Une commission administrative paritaire (CAP) est une instance permettant aux fonctionnaires de participer à la gestion de leur carrière aux côtés des représentants de la collectivité. Elle a également vocation à siéger en tant que conseil de discipline.

2 – Comment fonctionnent les CAP ?

Les CAP sont créées pour chaque catégorie (A, B et C) de fonctionnaires soit auprès du centre de gestion auquel est affiliée la collectivité ou l’établissement, soit auprès de la collectivité ou de l’établissement en cas de non-affiliation à un centre de gestion (CDG). Les CAP sont présidées par l’autorité territoriale. Lorsqu’elles siègent en tant que conseil de discipline, elles sont présidées par un magistrat de l’ordre administratif, en activité ou honoraire.

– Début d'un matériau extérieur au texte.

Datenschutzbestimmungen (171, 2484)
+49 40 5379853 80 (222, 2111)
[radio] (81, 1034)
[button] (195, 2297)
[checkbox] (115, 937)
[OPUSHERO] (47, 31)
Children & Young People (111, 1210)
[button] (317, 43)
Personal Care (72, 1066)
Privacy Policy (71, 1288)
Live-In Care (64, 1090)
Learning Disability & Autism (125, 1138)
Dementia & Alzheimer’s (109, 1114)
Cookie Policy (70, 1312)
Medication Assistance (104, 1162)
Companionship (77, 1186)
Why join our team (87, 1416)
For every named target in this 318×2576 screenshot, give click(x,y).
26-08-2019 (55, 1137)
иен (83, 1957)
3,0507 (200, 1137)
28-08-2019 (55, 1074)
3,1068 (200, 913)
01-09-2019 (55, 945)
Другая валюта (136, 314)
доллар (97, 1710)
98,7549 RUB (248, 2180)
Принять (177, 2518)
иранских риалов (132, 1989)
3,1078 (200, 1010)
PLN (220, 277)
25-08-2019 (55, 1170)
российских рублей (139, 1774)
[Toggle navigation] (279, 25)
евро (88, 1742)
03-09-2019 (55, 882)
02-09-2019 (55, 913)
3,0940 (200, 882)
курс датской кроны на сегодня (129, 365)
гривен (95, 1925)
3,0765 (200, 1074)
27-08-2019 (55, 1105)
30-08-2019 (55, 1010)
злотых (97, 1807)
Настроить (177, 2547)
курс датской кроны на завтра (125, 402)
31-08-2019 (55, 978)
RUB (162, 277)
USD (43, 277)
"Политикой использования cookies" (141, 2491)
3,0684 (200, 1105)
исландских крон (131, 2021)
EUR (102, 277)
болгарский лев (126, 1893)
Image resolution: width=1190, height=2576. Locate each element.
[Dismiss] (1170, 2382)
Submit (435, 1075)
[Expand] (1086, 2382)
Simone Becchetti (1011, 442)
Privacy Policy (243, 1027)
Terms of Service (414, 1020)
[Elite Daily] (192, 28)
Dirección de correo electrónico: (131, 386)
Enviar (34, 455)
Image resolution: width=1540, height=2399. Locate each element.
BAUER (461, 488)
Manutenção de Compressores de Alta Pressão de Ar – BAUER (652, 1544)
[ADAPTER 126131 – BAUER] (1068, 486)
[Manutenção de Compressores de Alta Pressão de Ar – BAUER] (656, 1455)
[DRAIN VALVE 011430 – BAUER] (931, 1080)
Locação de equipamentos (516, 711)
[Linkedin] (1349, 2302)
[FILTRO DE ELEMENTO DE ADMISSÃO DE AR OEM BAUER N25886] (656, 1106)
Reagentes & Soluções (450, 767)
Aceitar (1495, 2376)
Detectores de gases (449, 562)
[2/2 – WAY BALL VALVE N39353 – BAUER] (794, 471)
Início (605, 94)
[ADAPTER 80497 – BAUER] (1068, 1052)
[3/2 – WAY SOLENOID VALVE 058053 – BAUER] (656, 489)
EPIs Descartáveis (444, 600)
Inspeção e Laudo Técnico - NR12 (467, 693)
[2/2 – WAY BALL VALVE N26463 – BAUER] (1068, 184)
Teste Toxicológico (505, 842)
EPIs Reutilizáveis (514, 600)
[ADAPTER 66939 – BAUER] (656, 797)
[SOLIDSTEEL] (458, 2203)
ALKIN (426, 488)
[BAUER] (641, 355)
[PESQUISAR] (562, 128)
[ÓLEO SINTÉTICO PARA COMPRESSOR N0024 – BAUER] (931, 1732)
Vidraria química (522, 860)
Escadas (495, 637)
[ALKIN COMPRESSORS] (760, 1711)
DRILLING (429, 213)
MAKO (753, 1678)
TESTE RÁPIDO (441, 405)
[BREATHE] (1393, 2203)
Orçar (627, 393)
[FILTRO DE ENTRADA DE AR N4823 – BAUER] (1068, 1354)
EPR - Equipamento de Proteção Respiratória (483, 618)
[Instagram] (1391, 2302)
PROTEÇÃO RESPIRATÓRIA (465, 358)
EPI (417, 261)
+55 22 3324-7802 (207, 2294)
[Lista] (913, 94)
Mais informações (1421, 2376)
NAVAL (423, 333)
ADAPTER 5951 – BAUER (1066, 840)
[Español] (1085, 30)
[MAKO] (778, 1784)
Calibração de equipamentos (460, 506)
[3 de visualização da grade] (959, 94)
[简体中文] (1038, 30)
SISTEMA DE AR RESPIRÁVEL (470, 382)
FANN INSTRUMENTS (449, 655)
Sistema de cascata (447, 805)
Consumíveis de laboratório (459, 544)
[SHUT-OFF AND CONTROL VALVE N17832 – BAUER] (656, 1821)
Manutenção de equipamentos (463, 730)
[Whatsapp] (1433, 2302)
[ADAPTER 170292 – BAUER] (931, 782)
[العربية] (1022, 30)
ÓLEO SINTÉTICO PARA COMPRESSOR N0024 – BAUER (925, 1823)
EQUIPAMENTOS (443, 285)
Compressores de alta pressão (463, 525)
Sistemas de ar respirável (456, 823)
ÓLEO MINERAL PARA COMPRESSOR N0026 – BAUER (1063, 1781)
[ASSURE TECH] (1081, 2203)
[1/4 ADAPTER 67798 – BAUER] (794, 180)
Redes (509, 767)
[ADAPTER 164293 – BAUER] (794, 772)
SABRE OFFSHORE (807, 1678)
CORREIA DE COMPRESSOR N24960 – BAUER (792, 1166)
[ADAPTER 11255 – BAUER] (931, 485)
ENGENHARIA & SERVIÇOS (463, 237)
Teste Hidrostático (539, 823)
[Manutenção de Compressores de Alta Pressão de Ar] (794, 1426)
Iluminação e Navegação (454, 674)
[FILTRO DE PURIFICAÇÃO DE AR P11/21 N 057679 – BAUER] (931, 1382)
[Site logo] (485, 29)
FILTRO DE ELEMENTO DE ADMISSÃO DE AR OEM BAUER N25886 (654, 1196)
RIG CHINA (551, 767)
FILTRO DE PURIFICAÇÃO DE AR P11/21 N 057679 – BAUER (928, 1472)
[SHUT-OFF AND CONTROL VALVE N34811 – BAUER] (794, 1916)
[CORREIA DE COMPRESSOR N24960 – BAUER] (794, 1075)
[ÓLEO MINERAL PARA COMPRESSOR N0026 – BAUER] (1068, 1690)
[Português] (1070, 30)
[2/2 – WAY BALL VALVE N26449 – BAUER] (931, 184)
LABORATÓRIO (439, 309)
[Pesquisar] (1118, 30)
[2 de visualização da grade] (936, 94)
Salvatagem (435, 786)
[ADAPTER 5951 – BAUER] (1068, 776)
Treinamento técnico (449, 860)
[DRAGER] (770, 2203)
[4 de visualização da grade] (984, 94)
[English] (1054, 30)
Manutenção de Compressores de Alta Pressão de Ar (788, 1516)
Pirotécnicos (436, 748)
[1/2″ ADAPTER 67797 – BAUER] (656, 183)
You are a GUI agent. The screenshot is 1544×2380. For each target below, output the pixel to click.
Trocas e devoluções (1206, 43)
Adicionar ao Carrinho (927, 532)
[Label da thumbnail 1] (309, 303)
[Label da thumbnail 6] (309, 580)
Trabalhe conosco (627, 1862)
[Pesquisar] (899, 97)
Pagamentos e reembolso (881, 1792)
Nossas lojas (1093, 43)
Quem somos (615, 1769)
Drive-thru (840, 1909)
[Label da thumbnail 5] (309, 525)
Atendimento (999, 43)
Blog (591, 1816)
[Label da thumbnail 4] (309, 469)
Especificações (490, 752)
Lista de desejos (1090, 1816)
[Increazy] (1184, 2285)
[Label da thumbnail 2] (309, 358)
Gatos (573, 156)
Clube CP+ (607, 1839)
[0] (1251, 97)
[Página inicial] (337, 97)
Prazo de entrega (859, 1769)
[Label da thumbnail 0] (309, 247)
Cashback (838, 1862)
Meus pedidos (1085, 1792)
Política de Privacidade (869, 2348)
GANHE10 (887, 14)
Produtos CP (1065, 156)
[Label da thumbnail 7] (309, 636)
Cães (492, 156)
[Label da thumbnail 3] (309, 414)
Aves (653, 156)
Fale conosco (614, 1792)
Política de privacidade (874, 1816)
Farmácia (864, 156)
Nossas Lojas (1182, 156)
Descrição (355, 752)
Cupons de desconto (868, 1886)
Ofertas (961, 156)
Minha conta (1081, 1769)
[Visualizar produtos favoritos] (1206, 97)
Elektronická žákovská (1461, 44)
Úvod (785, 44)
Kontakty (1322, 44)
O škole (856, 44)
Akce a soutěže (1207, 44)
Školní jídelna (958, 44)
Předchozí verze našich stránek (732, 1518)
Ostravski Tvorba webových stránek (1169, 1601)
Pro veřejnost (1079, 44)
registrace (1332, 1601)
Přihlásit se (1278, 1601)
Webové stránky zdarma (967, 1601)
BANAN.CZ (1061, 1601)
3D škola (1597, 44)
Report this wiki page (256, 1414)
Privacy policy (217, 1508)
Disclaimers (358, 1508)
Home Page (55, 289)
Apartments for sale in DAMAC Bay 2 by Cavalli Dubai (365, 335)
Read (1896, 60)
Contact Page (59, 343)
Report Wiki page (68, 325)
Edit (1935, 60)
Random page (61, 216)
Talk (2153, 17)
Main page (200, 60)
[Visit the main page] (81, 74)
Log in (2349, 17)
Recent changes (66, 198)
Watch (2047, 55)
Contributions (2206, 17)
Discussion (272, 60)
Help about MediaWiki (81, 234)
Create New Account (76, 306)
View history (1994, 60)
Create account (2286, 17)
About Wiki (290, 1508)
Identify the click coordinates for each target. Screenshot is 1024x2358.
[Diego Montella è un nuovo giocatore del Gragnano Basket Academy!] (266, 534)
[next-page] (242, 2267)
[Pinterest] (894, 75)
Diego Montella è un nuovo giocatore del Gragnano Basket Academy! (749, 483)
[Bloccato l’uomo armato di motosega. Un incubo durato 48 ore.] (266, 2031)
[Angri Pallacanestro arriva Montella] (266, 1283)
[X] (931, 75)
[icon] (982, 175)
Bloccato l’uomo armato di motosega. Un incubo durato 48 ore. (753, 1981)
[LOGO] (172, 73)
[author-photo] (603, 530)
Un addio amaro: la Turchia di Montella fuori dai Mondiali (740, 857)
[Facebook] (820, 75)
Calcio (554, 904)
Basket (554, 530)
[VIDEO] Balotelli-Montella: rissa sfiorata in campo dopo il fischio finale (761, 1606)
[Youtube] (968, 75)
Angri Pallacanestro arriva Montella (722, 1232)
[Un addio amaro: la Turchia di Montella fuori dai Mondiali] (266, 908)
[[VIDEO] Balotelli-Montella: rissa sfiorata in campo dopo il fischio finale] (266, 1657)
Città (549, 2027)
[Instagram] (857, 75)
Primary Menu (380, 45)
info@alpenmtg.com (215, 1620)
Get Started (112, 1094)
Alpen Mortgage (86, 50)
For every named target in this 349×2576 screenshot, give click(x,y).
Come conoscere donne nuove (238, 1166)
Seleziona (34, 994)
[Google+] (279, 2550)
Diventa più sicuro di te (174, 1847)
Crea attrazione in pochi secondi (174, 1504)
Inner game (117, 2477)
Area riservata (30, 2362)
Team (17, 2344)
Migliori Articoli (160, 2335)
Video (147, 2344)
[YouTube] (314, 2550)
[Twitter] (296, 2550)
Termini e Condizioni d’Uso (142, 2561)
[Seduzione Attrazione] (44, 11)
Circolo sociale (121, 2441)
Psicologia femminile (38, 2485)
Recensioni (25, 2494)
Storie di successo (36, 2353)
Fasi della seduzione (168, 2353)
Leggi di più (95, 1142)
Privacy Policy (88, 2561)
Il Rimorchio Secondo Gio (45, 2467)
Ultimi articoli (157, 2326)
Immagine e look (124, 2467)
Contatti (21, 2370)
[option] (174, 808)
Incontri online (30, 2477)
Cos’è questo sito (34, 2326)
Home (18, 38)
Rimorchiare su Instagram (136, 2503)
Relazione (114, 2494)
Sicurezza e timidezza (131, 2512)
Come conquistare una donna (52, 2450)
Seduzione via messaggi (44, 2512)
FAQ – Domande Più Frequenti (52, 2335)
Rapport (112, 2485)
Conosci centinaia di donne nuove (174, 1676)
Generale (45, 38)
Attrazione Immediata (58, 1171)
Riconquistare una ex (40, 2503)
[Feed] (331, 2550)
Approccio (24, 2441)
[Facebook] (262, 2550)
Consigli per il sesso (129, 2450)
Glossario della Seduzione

3 – Qui représente les collectivités ?

Les représentants des collectivités et établissements sont désignés par l’autorité territoriale, qui est, selon le cas, le maire, le président du conseil général, le président du conseil régional, le président de l’établissement public concerné ou le directeur des caisses de crédit municipal ou le directeur général des offices publics de l’habitat à l’égard des agents territoriaux.

Lorsque la commission administrative paritaire est placée auprès d’un centre de gestion, les représentants de l’autorité territoriale sont désignés par les élus locaux membres du conseil d’administration du centre de gestion.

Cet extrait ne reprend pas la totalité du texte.